Dr. J. B. Simpson was born the 12th of March, 1851, and passed away 3rd of January, 1899. He is buried in the Mountain Home Cemetery in Baxter County, Arkansas. Dr.  Simpson was the son of John Wilson and Sarah "Sallie" (Murphy) Simpson. He practiced medicine for three years in Ozark County, Missouri; then in 1876, he established a practice in Mountain Home, Arkansas, in partnership with Dr. A.J. Brewer. He later entered into partnership with his brother, Dr. Joseph T. Simpson, and Dr. R.C. Wallis.

Although his gravestone says he died on the 30th December, 1898, Mary Ann Messick, in The History of Baxter County, stated he died suddenly on the 3rd January, 1899. She notes that his obituary in the North Arkansas News begins with the statement "Never before was the entire community so shocked, as it was last Saturday morning, when the word was mournfully passed from lip to lip -- Dr. J.B. Simpson is dead." The day before that Saturday in January, 1899, was January 3rd. The 30th of December ,1898, was a Tuesday. 

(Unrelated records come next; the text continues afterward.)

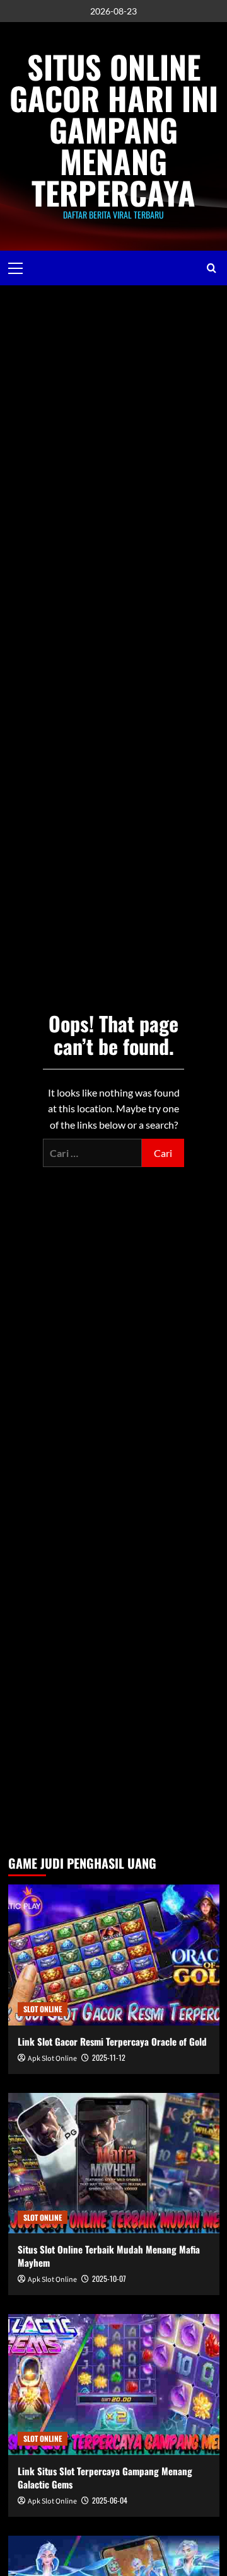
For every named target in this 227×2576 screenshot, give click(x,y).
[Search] (211, 268)
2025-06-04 (109, 2500)
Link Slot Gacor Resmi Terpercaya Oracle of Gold (112, 2041)
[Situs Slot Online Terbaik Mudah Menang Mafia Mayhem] (113, 2163)
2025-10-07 (109, 2278)
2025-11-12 (108, 2057)
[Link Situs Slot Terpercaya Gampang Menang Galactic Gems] (113, 2384)
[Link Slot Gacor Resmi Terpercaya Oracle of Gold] (113, 1954)
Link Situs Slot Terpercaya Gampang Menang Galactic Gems (105, 2477)
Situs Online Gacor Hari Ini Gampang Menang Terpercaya (113, 129)
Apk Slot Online (52, 2058)
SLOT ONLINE (42, 2008)
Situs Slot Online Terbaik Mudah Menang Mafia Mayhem (109, 2255)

His grave-site can be found at these two links.
        

Works Cited:
“Blind Pig Whiskey.” The Cambridge Jeffersonian, Cambridge, Ohio (19 Jan., 1899) 2. Access Newspaper Archive. Donald W. Reynolds Library, Mountain Home, AR. 15 Nov., 2010. http://access.newspaperarchive.com/.
“Blind Tiger Running.”  The Butte Weekly Miner (18 Jan., 1899) 14. Access Newspaper Archive. Donald W. Reynolds Library, Mountain Home, AR. 15 Nov., 2010. http://access.newspaperarchive.com/.
“Drank Blind Pig Whisky.” Aberdeen Daily News (18 Jan., 1899) 1. Access Newspaper Archive. Donald W. Reynolds Library, Mountain Home, AR. 15 Nov., 2010. http://access.newspaperarchive.com/.
Messick, Mary Ann, (1973). History of Baxter County: Centennial Edition 1873-1973. (44). Mountain Home Chamber of Commerce. International Graphics, Little Rock, AR.   
“Poisoning by Wholesale.” Omaha World Herald (17 Jan., 1899) 1. Access Newspaper Archive. Donald W. Reynolds Library, Mountain Home, AR. 15 Nov., 2010. http://access.newspaperarchive.com/.
“Poison in Whiskey.”  Kansas Semi-Weekly Capital (17 Jan., 1899) 1. Access Newspaper Archive. Donald W. Reynolds Library, Mountain Home, AR. 15 Nov., 2010. http://access.newspaperarchive.com/.
“Simpson, Jeremiah Brady.” Arkansas Gravestones Project. http://agp.arkansasgravestones.org/ .
“Simpson, Jeremiah Brady.” Find A Grave  # 19218191.  http://www.findagrave.com/.     

1 comment:

Allison Kirkpatrick said...

Dr. Simpson was my Great-great Grandfather. My Granfather's Mother was Gertrude... I had no idea that he had died that way!! Very interesting, and thank you for sharing that!